Nothing could be done while Mrs. Moore remained alive and required Lewis’s constant ministrations. After her death in January 1951, Lewis was able to secure a year’s sabbatical leave from his teaching responsibilities at Magdalen College to allow him to work flat out on this project during the academic year 1951–1952. By September 1951, Lewis felt able to inform his Italian correspondent Don Giovanni Calabria (1873–1954) of his change in health. Iam valeo—“I am now better.”537 His spirits would have further been lifted by a letter from the British prime minister, Winston Churchill, offering to recommend him for a C. B. E. (Commander of the Order of the British Empire, one level below a knighthood) in the 1952 King’s New Year’s Honours List. Lewis declined;538 it was, however, clearly a boost for his morale.

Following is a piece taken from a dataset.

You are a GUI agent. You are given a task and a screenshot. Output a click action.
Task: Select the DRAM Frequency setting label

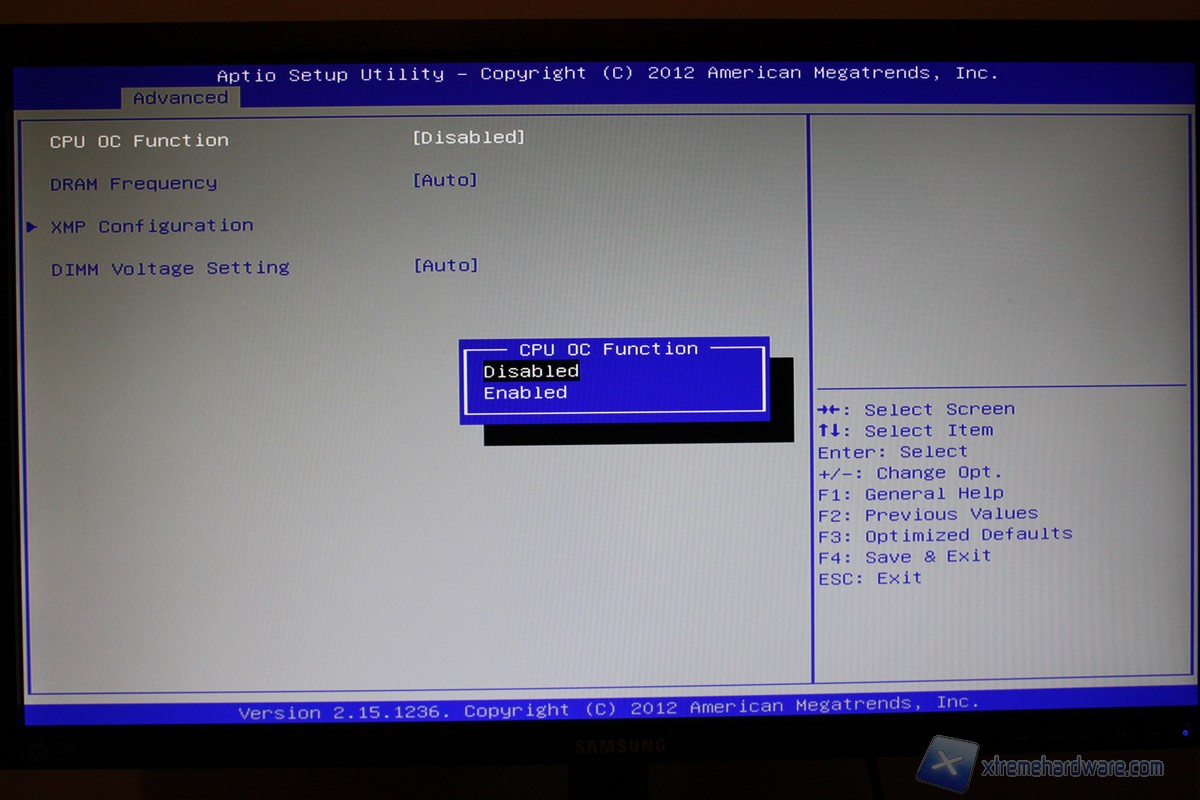click(x=133, y=184)
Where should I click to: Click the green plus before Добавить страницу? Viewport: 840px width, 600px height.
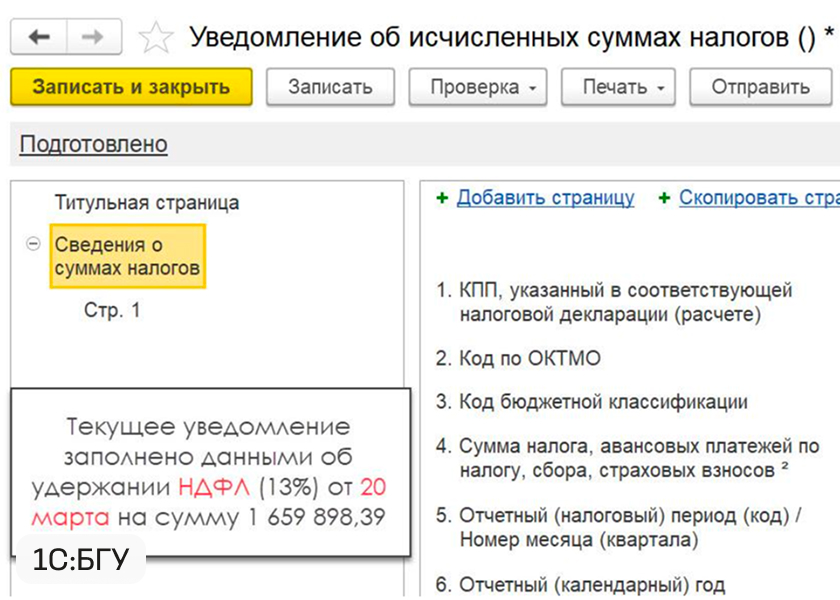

He began work with a vengeance on his new project on English literature. Helen Gardner recalled regularly seeing Lewis hard at work in Duke Humfrey’s Library, working his way resolutely through the Bodleian Library’s holdings of the writers of this bygone age. Never one to trust secondary sources, Lewis devoured the originals, spitting out what was useless and digesting what was valuable.

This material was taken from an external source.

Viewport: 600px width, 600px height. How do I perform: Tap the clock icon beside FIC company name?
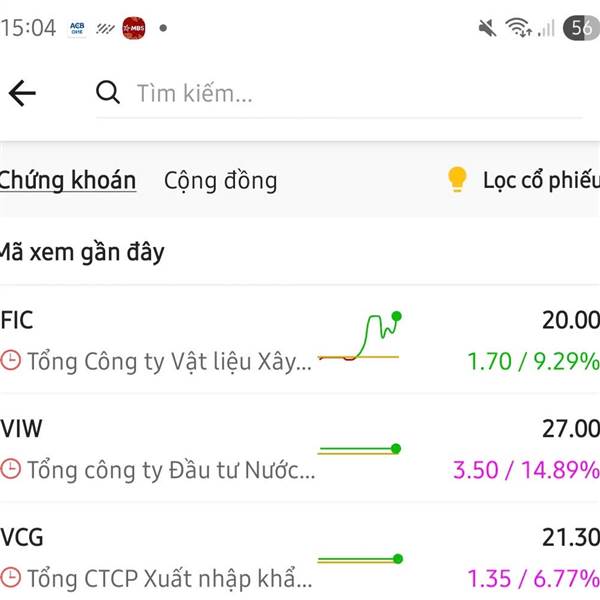11,360
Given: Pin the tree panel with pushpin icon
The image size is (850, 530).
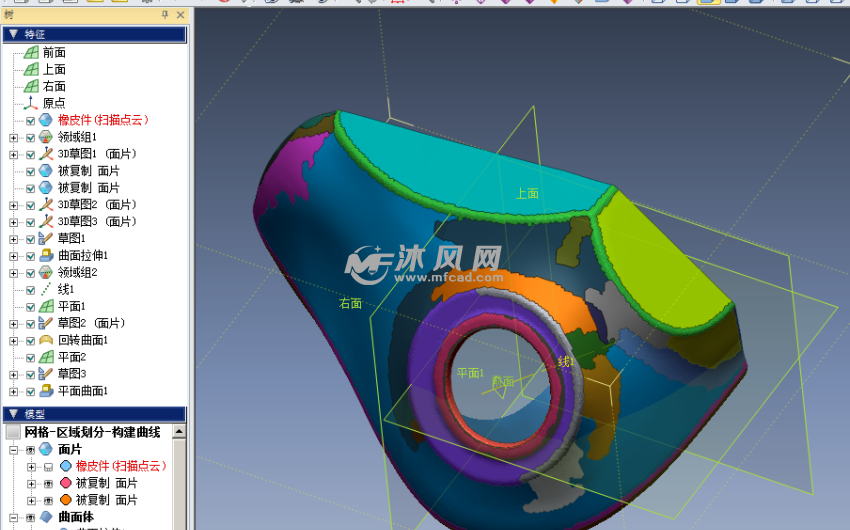Looking at the screenshot, I should point(165,15).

If Lewis’s academic reputation had been flagging, it was more than amply restored with the publication of this seven-hundred-page work in September 1954. His election as a fellow of the British Academy the following year was directly related to this massive piece of sch
olarship. But it was too late to change the way he was seen at Oxford. Perceptions had crystallised. Lewis was seen as a spent force by many in the late 1940s and early 1950s.
Other problems pressed in on him. The regular Thursday evening meetings of the Inklings continued after the war, often enlivened by the arrival of food parcels from Lewis’s American admirers. Lewis insisted on sharing this bounty with his friends, all of whom were suffering from food shortages caused by the postwar austerity measures. Yet all was not well with the Inklings. Tensions rose between members. Tempers flared. Enthusiasm waned. Numbers fell. Finally, on 27 October 1949, Warnie’s diary recorded the end of those meetings: “Nobody came.” Although members of the group would continue to socialise at the Eagle and Child on Tuesdays, the Inklings had come to an end as a serious literary discussion group.
Things were unquestionably complicated by the growing estrangement between Tolkien and Lewis, which Tolkien put down in no small part to the influence of Charles Williams during the period of the war. Tolkien felt—not without reason—that he had been displaced by Williams in Lewis’s affections. It was, in Tolkien’s view, a lamentable development, which he deeply regretted. But it had happened. And it would get worse. Tolkien was irritated by what seemed to him to be Lewis’s unacknowledged borrowing of Tolkien’s mythological ideas at points in his science fiction trilogy. In 1948, Tolkien wrote Lewis a long letter, clearly in response to a significant falling out between them over a literary issue.539 Yet despite the cooling in their friendship, Tolkien continued to do all he could to help Lewis secure academic preferment at Oxford. For Tolkien, this was a simple matter of justice.